We provide the spectral-domain solutions for the gravity forward modelling of a 2D body with constant, polynomial and exponential density distributions, including the gravitational attraction and its arbitrary-order derivatives. The gravity effects may be directly obtained from the derivatives of a constructed scalar quantity and the surface integral of the density function over the 2D body. Then, the surface integrals of the spectral expansion coefficients of the scalar and the density function are converted to the line integrals along the boundary of the mass body using the Gauss divergence theorem and thus can be evaluated by numerical integration. The surface integrals for the exponential density model are expressed as the infinite expansions of line integrals and converge fast.
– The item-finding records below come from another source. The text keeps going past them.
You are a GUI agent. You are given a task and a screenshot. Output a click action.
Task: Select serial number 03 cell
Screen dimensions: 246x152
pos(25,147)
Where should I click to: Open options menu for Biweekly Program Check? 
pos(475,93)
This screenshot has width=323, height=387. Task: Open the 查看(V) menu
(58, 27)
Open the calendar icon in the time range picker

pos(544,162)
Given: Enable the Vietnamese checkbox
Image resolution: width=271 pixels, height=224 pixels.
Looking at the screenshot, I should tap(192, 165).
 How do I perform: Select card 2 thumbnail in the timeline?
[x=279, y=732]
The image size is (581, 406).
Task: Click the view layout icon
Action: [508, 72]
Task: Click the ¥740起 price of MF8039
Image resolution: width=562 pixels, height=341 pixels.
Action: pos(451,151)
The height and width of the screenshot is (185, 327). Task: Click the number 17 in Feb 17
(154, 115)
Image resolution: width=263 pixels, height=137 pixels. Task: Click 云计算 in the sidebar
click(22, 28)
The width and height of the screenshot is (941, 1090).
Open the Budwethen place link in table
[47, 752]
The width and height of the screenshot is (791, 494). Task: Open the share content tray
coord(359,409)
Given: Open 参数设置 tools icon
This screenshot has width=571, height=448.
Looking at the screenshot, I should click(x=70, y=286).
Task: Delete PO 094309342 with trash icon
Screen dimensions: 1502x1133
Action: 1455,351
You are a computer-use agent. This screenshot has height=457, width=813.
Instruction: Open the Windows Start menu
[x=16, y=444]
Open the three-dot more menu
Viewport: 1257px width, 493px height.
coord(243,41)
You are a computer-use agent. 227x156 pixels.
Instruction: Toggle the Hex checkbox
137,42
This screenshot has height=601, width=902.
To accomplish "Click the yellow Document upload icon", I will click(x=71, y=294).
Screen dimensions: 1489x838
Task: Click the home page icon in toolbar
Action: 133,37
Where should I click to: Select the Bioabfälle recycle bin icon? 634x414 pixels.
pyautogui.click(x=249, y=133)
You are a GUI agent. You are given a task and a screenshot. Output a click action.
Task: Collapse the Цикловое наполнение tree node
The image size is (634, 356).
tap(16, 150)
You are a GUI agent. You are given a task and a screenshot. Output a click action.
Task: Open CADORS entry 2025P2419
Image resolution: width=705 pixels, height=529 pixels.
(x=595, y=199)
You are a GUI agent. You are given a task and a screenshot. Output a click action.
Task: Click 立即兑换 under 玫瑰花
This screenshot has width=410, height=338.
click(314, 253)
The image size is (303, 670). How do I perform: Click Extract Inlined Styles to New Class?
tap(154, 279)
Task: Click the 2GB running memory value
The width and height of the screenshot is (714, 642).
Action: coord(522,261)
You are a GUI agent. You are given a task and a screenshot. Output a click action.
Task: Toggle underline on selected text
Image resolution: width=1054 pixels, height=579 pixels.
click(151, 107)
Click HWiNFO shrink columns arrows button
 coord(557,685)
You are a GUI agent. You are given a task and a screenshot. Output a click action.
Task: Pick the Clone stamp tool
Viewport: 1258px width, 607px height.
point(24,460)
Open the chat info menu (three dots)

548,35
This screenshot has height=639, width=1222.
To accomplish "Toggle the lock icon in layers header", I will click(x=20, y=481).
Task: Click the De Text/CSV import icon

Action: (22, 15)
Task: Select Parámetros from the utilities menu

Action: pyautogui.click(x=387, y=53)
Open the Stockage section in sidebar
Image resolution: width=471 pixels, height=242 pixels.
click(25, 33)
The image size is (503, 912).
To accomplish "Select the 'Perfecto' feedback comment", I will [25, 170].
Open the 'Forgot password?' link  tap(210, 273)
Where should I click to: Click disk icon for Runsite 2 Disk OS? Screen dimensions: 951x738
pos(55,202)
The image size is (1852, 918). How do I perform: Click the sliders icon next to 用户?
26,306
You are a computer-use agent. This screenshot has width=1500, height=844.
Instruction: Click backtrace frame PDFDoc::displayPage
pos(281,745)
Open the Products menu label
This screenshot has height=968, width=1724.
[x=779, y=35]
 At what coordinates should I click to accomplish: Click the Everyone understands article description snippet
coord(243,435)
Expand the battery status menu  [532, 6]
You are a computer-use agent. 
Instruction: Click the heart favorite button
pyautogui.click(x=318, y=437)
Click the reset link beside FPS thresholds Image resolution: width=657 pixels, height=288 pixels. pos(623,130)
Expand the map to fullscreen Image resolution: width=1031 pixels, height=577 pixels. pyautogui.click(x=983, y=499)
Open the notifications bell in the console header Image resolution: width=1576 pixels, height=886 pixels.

Approximating the mass body to a 2D polygon, the surface integrals can be evaluated by simple analytic formulas for the constant density model and by linear recursive relations for the polynomial density model. The numerical implementation shows that the spectral-domain algorithm of this paper can produce high accurate forward results, e.g. 13-16 digits achievable precision for the gravity vector. Although the spectral-domain method is only suitable for forward computation of the external gravity effects of the 2D body, it is numerically stable for arbitrary observation point outside the smallest enclosed circle. The closed-form solutions for the 2D body with constant or polynomial density distribution are high precision to evaluate the gravity anomaly at the point near or inside the body, but may be lower precision when the computation point moves away from the body. The spectral-domain algorithm can handle the polynomial and exponential density model in both horizontal and vertical directions.